Therapie, Prognose? Britney Spears hat viel aufzuarbeiten, aber sie hat auch viele Talente. Musiker können oft ein Stück mehr Verrücktheit integrieren als Menschen ohne diese Ausdrucksmöglichkeit. Auf der anderen Seite ist die primitive Grössenphantasie ein ernstliches Therapiehindernis. Wer alle die Misserfolgszwerge um ihn herum überragt, kann sich doch nicht von ihnen beibringen lassen, wie man eine verlässliche Mutter ist und so Auto fährt, dass man den Führerschein behält.

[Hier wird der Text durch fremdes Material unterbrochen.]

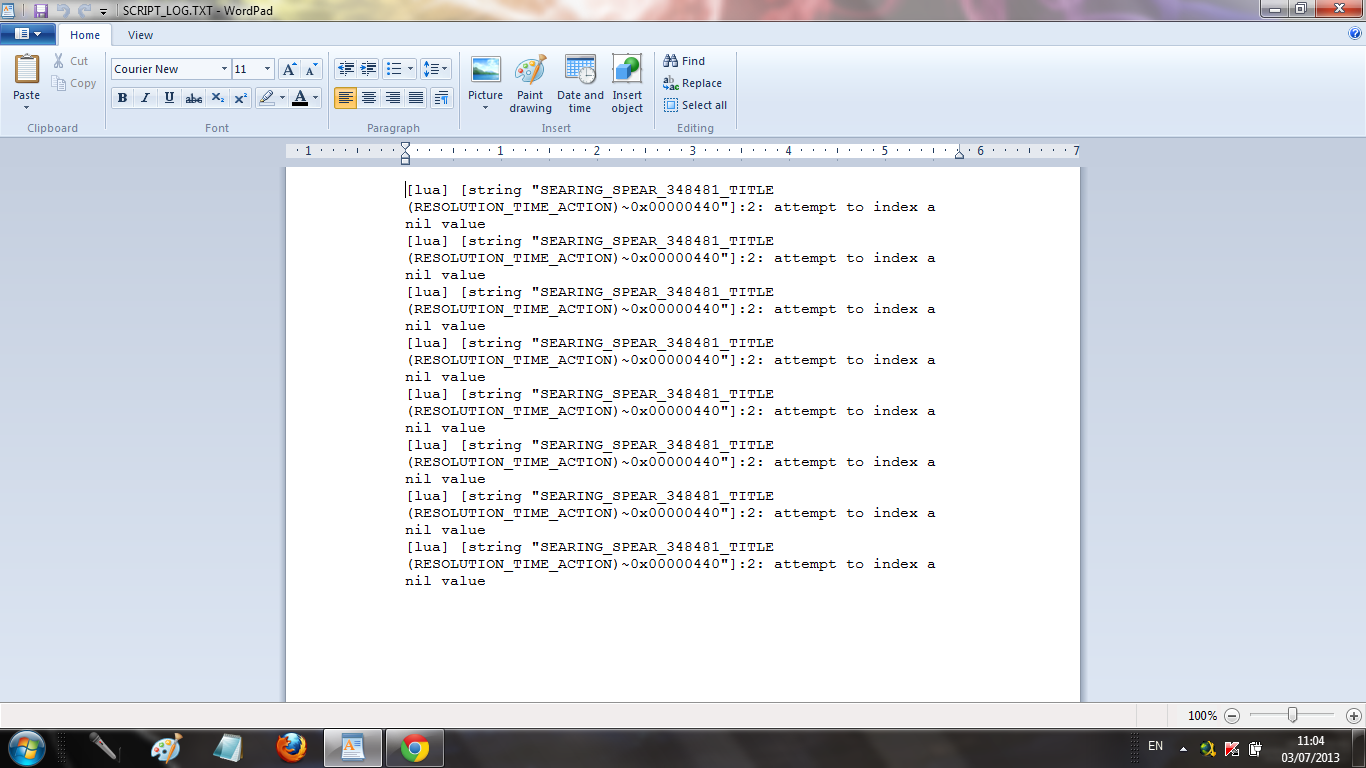Toggle Underline formatting
1366x768 pixels.
[x=170, y=98]
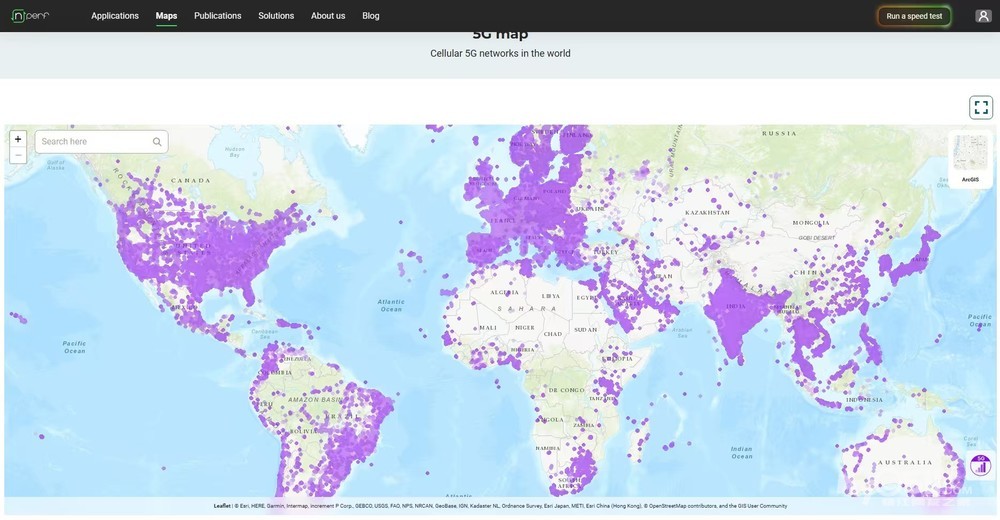Go to About us page
This screenshot has width=1000, height=520.
(x=328, y=16)
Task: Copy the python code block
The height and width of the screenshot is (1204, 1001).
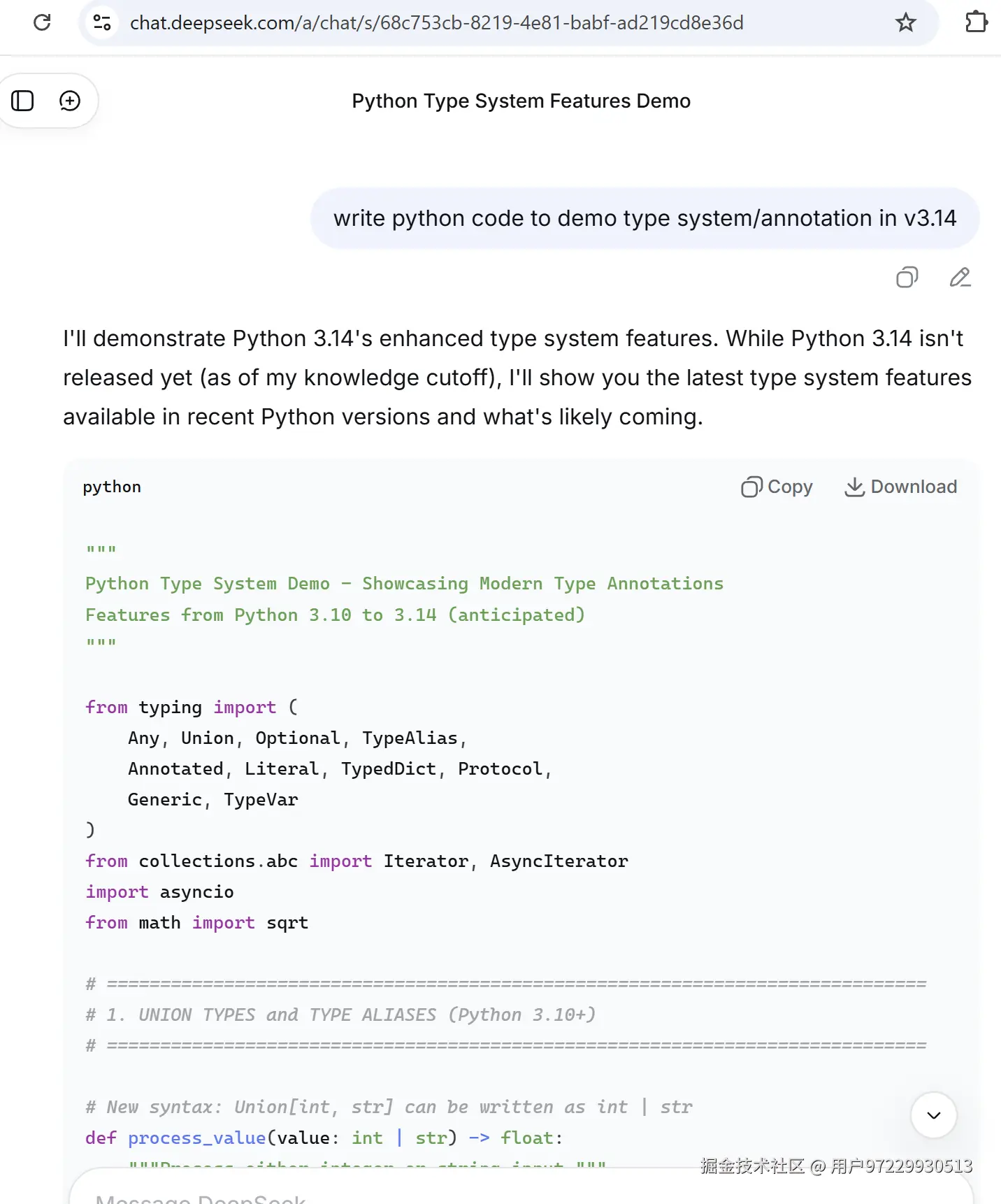Action: pyautogui.click(x=777, y=487)
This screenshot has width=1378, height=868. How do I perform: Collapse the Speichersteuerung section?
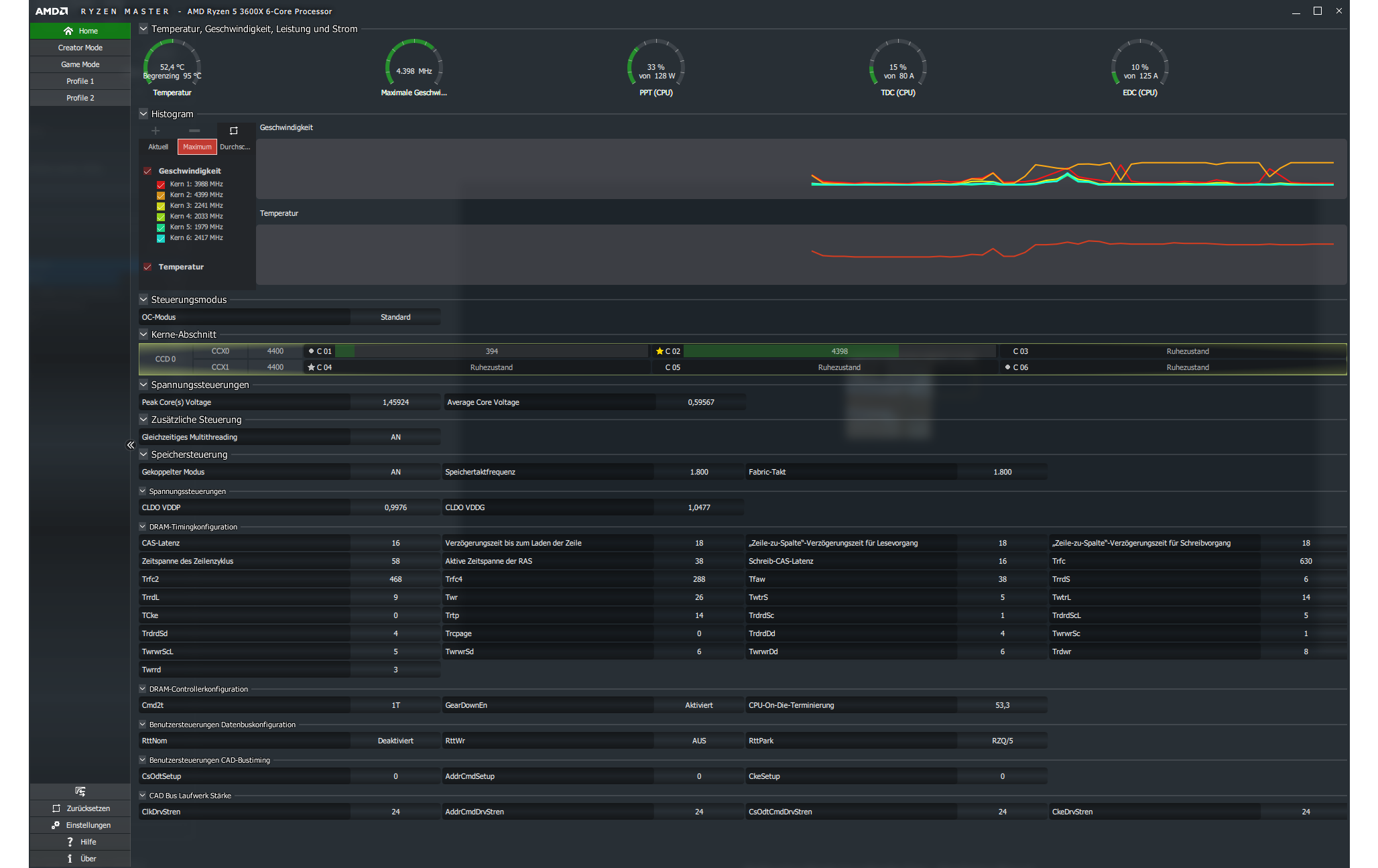(143, 454)
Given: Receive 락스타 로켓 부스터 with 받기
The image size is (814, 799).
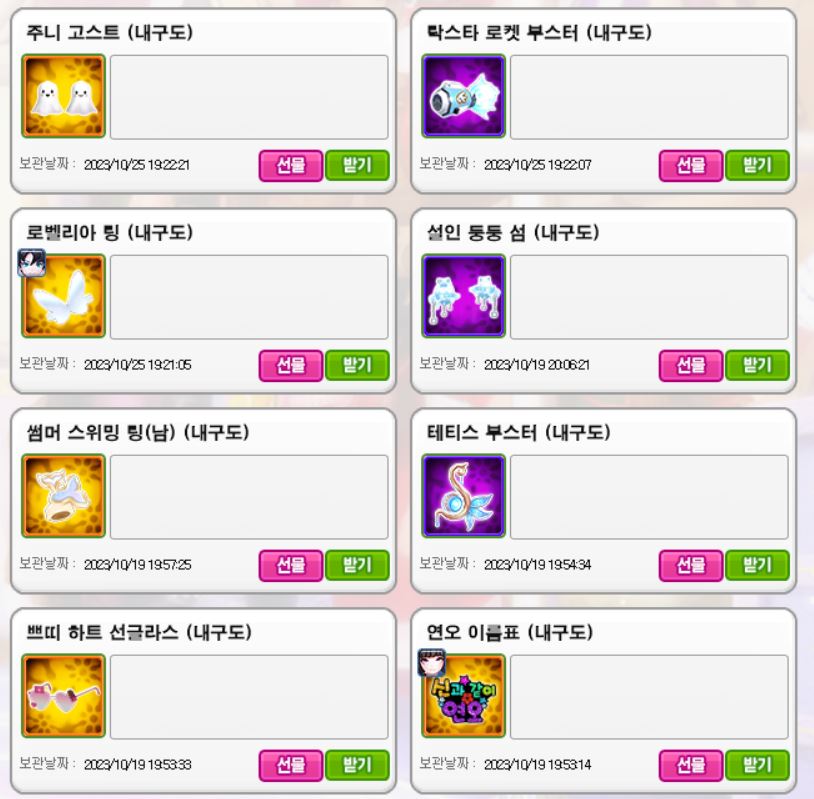Looking at the screenshot, I should 757,166.
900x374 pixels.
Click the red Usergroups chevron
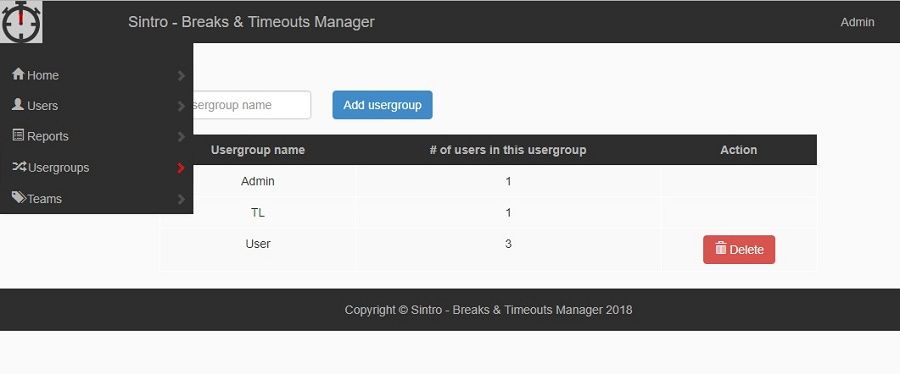(181, 168)
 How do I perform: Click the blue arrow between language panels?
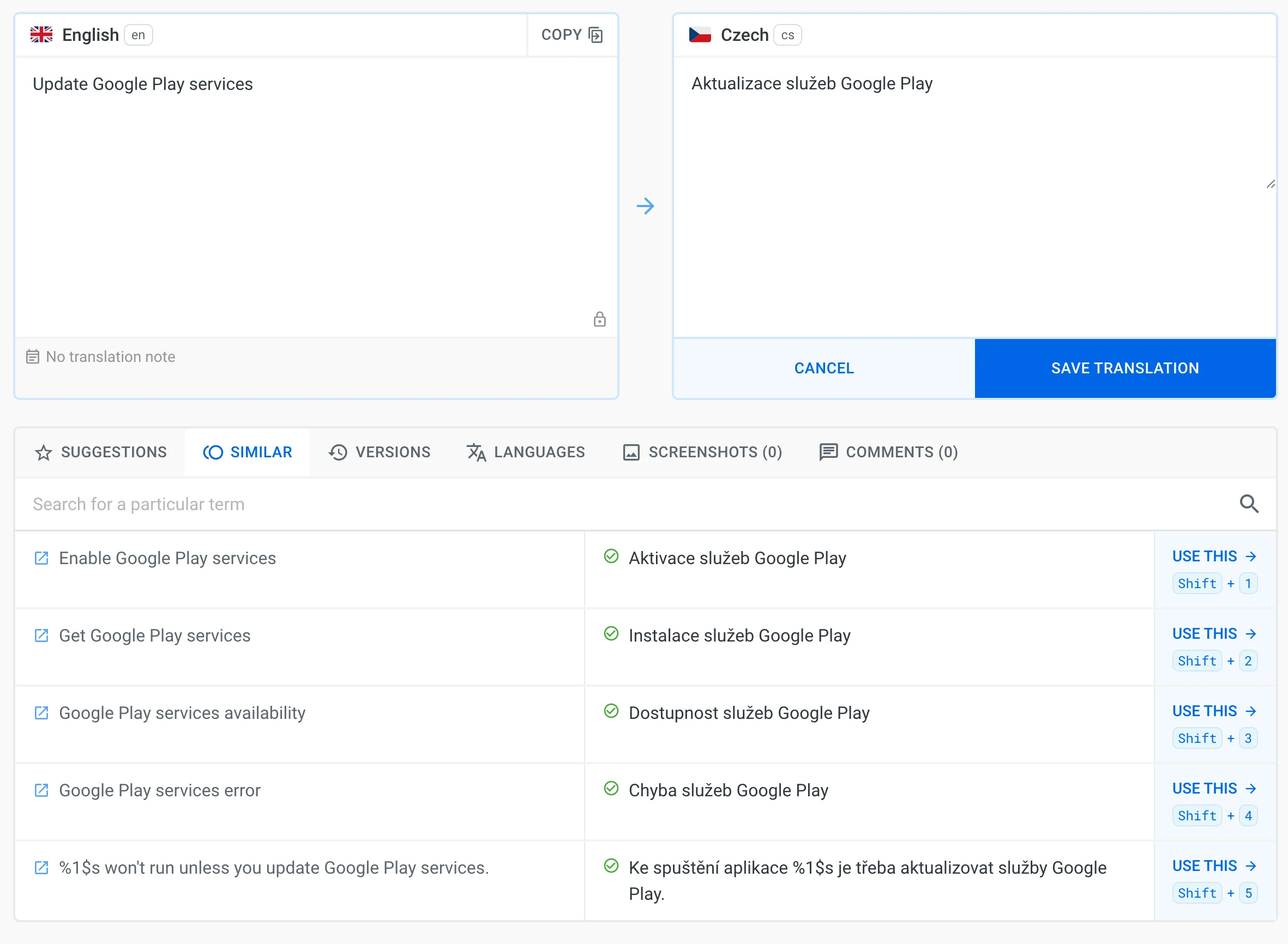(x=645, y=206)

Der Weg in die Gesundheit ist deshalb so schmerzlich, weil er ein Schrumpfungsprozess ist. Er verlangt zu erkennen, dass kein Übermensch ist, wer seine Lieder erfolgreicher verkaufen kann als alle anderen. Britney Spears müsste lernen, ihre Arbeit als Sängerin ernsthaft zu entwickeln und sich dort zu kritisieren, wo sie auch Stärken hat, um überhaupt zu ertragen, dass sie nicht rundum die Grösste ist.
Dann kann sie den Halt gewinnen, ihre Ängste zu ertragen. Der Joker in dieser Entwicklung sind die Drogen. Sie sind ein teuflischer Verstärker der narzisstischen Störung, machen aus harmloser Selbstüberschätzung pathologische Entgleisungen. Wer sich benebelt, kann nicht lernen. Er kann Erfahrungen nicht verarbeiten und muss Fehler wiederholen, weil der letzte Zusammenbruch des Selbstgefühls – Oops – war da was? schon wieder verschwundenen ist.
Eine Entziehungskur und die Arbeit an einem neuen Album genügen nicht, um Britney Spears eine günstige Prognose zu stellen. Viele Süchtige können sich für kurze Zeit disziplinieren, wenn sie ein ehrgeiziges Ziel erreichen wollen. Aber sie halten nicht durch, so lange sie sich ohne Gift nicht entspannen, ihr Leben nicht geniessen können.
Drogen löschen Reifungsschritte. Für jedes mit Hilfe von Rauschmitteln überstandene Jahr müssen vom Lebensalter zwei abgezogen werden, um ein realistisches Bild der Persönlichkeit zu gewinnen. So gesehen, ist Britney trotz ihrer inzwischen 25 Jahre psychisch wieder 17 – Baby one more time.